> **Short task**
Reproduce the faculty reading picks passage below in full, word for word.

Over spring break, the YRB staff asked faculty members to tell us what they were reading “for fun.” Here are their picks…
Sidney Altman
Professor of MCDB and Chemistry
I’m reading Jason Betzinez’s I Fought with Geronimo, an autobiography of a very long-lived Apache who was a young man in the tribe when Geronimo was still fighting the U.S. cavalry and the Mexican army. Betzinez describes the rigors of daily life and the restless, fighting travels of the Apache until they ultimately surrendered. He was chosen for school at Carlisle and went on to the life of “a good citizen.” A fascinating read for those fans of the Old West.

> **Dataset content**

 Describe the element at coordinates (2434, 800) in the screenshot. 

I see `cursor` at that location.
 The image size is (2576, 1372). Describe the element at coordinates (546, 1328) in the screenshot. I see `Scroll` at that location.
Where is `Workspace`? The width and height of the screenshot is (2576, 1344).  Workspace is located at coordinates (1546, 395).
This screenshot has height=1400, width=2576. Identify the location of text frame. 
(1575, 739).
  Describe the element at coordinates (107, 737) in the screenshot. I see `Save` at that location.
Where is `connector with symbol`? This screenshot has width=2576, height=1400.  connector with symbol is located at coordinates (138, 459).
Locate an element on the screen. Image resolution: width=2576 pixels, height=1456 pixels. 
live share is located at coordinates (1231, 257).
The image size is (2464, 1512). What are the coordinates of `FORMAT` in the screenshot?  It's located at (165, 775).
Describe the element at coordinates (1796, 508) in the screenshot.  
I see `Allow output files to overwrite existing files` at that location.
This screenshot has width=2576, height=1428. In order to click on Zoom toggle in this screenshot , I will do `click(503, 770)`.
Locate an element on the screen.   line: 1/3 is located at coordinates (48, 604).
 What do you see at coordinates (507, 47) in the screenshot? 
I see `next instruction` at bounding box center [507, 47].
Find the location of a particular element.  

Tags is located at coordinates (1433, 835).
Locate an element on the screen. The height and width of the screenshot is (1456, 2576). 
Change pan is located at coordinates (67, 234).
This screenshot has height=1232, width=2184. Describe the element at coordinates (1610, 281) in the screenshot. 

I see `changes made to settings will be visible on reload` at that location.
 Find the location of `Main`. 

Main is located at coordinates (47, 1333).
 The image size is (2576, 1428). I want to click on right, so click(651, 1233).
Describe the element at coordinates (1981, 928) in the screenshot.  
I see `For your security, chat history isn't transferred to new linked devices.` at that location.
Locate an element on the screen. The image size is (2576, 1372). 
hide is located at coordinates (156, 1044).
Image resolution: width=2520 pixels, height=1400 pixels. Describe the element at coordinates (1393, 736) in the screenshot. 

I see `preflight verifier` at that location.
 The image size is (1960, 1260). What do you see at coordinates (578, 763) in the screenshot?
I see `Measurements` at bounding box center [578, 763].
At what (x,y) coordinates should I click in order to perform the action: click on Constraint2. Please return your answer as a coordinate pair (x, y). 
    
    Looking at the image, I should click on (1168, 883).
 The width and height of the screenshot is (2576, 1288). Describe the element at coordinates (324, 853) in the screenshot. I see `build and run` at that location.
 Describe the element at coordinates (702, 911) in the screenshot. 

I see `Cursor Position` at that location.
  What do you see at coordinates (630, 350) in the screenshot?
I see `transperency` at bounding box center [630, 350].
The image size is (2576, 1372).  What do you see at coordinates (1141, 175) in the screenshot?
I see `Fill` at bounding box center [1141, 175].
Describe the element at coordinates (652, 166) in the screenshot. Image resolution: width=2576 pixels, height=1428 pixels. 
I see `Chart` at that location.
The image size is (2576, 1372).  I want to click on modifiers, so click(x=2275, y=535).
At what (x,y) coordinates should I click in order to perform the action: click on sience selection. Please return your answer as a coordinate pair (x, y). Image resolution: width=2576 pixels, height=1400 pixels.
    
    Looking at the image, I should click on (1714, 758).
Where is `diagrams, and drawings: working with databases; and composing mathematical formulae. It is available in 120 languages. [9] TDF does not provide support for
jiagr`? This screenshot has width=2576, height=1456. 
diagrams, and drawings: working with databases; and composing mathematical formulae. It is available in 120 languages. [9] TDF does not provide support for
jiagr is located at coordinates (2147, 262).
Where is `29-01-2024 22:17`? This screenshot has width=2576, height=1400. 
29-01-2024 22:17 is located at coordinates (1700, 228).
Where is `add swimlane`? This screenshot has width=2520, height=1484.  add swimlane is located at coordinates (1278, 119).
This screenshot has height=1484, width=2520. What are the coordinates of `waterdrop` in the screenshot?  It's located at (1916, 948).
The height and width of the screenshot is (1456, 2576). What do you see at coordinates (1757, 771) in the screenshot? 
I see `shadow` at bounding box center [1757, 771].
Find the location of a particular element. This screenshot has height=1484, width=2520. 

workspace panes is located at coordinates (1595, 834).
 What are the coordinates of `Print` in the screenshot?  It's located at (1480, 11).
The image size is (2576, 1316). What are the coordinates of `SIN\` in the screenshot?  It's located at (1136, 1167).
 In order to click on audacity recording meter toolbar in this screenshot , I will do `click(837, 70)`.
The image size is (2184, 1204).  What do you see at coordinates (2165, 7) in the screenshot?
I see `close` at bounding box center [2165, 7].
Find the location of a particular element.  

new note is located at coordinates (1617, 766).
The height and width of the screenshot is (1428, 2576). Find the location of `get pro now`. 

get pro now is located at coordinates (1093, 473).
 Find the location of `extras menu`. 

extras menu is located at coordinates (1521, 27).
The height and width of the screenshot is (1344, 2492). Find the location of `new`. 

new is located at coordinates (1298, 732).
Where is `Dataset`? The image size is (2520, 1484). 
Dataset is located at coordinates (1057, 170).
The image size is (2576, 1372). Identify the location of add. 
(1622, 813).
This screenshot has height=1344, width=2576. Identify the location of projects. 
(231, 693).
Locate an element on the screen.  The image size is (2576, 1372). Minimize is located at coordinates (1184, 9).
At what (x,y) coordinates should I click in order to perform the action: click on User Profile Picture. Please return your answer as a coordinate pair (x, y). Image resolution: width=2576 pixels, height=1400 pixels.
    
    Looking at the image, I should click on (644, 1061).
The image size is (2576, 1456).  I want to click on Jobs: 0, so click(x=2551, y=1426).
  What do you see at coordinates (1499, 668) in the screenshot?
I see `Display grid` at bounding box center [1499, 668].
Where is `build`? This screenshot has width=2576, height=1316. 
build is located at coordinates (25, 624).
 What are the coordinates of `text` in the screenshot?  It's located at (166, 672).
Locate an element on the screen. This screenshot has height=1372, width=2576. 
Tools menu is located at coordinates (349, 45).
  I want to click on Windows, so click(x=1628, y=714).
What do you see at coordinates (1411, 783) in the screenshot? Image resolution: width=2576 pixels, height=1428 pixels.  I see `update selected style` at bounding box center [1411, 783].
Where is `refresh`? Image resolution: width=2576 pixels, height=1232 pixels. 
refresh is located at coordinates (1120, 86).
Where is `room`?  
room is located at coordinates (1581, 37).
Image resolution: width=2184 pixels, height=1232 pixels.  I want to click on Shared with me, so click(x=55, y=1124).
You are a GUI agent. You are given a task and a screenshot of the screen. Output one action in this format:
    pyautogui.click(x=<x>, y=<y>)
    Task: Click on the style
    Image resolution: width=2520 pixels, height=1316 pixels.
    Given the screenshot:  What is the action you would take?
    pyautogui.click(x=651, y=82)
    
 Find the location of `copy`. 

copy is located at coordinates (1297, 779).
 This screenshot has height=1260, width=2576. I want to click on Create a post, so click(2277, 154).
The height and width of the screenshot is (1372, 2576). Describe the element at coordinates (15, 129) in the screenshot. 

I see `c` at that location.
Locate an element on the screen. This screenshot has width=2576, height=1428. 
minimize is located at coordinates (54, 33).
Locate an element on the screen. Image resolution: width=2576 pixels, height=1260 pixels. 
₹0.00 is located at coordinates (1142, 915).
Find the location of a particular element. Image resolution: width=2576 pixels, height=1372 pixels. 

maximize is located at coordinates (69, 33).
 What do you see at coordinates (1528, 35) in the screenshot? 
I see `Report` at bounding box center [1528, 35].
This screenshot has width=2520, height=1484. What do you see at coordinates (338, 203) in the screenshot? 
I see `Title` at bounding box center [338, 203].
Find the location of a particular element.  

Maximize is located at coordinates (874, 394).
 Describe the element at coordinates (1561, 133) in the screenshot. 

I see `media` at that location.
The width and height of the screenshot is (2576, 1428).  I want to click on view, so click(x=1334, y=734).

> **Solution to this problem**
Over spring break, the YRB staff asked faculty members to tell us what they were reading “for fun.” Here are their picks…
Sidney Altman
Professor of MCDB and Chemistry
I’m reading Jason Betzinez’s I Fought with Geronimo, an autobiography of a very long-lived Apache who was a young man in the tribe when Geronimo was still fighting the U.S. cavalry and the Mexican army. Betzinez describes the rigors of daily life and the restless, fighting travels of the Apache until they ultimately surrendered. He was chosen for school at Carlisle and went on to the life of “a good citizen.” A fascinating read for those fans of the Old West.